To configure your TAXII URL preferences, click Edit and update the following settings:

  • STIX Type: Select the required format for publishing threat intel from Intel Exchange. Intel Exchange supports STIX 1.1.1, STIX 1.2, STIX 2.0, STIX 2.1, and MISP formats for publishing threat intel. By default, it publishes the threat intel in the STIX 2.1 format. For more information about the scenarios that can occur when enabling multiple formats for publishing, see Configuration.

  • STIX Version for TAXII Server 1.x: Select a default STIX binding format for your TAXII 1.x server.

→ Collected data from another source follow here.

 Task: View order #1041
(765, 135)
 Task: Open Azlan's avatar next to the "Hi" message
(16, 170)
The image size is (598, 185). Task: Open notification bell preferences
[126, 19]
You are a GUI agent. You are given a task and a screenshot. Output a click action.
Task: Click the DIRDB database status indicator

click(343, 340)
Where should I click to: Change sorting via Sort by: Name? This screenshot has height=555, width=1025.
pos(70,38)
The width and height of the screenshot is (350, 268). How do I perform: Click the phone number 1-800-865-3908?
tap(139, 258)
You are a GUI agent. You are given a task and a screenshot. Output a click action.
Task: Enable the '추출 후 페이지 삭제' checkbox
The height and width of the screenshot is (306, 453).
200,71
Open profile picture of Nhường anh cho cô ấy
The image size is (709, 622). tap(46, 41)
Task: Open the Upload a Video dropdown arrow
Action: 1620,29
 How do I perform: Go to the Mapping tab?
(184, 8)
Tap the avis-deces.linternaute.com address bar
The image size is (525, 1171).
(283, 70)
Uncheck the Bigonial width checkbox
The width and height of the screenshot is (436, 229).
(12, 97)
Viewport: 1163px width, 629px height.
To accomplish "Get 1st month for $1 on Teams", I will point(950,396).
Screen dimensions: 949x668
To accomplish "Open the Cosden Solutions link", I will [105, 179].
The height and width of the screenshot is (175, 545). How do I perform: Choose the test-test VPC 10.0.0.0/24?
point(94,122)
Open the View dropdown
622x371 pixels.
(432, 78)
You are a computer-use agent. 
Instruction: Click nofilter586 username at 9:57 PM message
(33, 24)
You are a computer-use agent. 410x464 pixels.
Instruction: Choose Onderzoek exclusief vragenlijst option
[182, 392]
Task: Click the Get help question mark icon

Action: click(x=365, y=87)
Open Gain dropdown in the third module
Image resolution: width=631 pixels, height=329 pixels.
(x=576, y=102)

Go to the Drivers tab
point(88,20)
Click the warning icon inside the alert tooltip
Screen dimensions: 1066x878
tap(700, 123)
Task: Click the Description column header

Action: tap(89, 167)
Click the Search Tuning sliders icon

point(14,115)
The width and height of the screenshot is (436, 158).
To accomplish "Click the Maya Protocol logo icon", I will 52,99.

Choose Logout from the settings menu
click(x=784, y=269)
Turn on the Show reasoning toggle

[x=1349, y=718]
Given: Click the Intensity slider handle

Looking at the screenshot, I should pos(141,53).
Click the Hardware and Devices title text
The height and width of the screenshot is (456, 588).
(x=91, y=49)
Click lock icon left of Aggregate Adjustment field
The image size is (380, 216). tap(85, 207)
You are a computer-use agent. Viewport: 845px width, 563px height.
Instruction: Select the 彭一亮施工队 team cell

Intel Exchange subscribers receive the threat intel feeds in the selected binding format.

  • Publishing Preferences:

    • Preference Method: Select between two types of IDs for publishing threat data objects - the Threat Data ID and the Publishing ID. By default, Intel Exchange uses Publishing ID for publishing indicators.

      Note

      This feature is available in Intel Exchange from v3.3.4 onwards.

      • The Threat Data ID is assigned to a threat data object when it is first observed in the Intel Exchange platform, and it remains the same throughout its lifespan. For example, an indicator such as 123.122.121.2 will have the same threat data ID even if it is received from multiple sources.

      • The Publishing ID is assigned to a threat data object when published to a collection, changing with each publishing cycle. For example, if an indicator such as 123.122.121.2 is published twice from Intel Exchange, it will have different Publishing IDs.

  • Rate Limit:

    • Per-minute rate limit for each subscriber: Set the number of calls a subscriber can make to the platform in a minute to poll threat intel. After the set number of requests expires, the platform resets the rate limit automatically post the rolling window. You can set the maximum per-minute rate limit to 200.

    • Per-hour rate limit for each subscriber: Set the number of calls a subscriber can make to the platform in an hour to poll threat intel. After the set number of requests expires, the platform resets the rate limit automatically post the rolling window. You can set the maximum per-hour rate limit to 10000.

    • Per-day rate limit for each subscriber: Set the number of calls a subscriber can make to the platform in a day to poll threat intel. After the set number of requests expires, the platform resets the rate limit automatically post the rolling window. You can set the maximum per-day rate limit to 75000.

  • Subscriber Authentication: Select the appropriate configuration based on your authentication requirements. Your choice will be reflected while configuring subscribers, ensuring the appropriate level of security and authentication.

    • Basic: Suitable for simple and straightforward authentication needs using username and password.

    • Certificate: Provides robust security for sensitive data and access control. If you select this authentication method, upload the certificate in the Certificates section.